-- Assignment --
Would you copy out, exactly as written, each line from the one containing "Given: Focus the Password input field" to the end of the records below?

╭─ Records provided

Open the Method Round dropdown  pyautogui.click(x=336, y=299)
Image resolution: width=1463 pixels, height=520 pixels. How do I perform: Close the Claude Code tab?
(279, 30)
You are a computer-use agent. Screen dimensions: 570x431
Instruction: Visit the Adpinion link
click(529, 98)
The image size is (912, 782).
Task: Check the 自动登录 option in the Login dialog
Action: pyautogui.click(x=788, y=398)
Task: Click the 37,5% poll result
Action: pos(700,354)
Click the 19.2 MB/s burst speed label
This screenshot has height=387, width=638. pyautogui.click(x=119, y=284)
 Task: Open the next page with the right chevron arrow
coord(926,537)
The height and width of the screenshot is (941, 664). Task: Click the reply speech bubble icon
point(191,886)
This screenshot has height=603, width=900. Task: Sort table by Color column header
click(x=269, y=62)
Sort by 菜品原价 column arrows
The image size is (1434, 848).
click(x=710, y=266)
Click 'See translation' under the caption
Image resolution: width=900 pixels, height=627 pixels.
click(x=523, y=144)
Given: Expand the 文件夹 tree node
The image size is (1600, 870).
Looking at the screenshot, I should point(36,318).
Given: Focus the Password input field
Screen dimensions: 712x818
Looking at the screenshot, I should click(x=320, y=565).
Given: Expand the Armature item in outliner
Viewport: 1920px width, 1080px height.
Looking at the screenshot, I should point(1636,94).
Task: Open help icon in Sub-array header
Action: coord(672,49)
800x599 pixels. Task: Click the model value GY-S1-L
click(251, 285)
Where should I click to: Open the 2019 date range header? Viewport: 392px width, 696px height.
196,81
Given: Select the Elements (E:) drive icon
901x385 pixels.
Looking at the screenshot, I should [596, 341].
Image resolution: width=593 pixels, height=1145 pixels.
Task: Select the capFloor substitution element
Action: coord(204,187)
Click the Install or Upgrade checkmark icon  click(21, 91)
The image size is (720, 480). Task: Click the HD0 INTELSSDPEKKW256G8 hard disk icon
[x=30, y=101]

╰─

-- Finished exercise --
Given: Focus the Password input field
Screen dimensions: 712x818
Looking at the screenshot, I should click(x=320, y=565).
Given: Expand the Armature item in outliner
Viewport: 1920px width, 1080px height.
Looking at the screenshot, I should point(1636,94).
Task: Open help icon in Sub-array header
Action: coord(672,49)
800x599 pixels. Task: Click the model value GY-S1-L
click(251, 285)
Where should I click to: Open the 2019 date range header? Viewport: 392px width, 696px height.
196,81
Given: Select the Elements (E:) drive icon
901x385 pixels.
Looking at the screenshot, I should [596, 341].
Image resolution: width=593 pixels, height=1145 pixels.
Task: Select the capFloor substitution element
Action: coord(204,187)
Click the Install or Upgrade checkmark icon  click(21, 91)
The image size is (720, 480). Task: Click the HD0 INTELSSDPEKKW256G8 hard disk icon
[x=30, y=101]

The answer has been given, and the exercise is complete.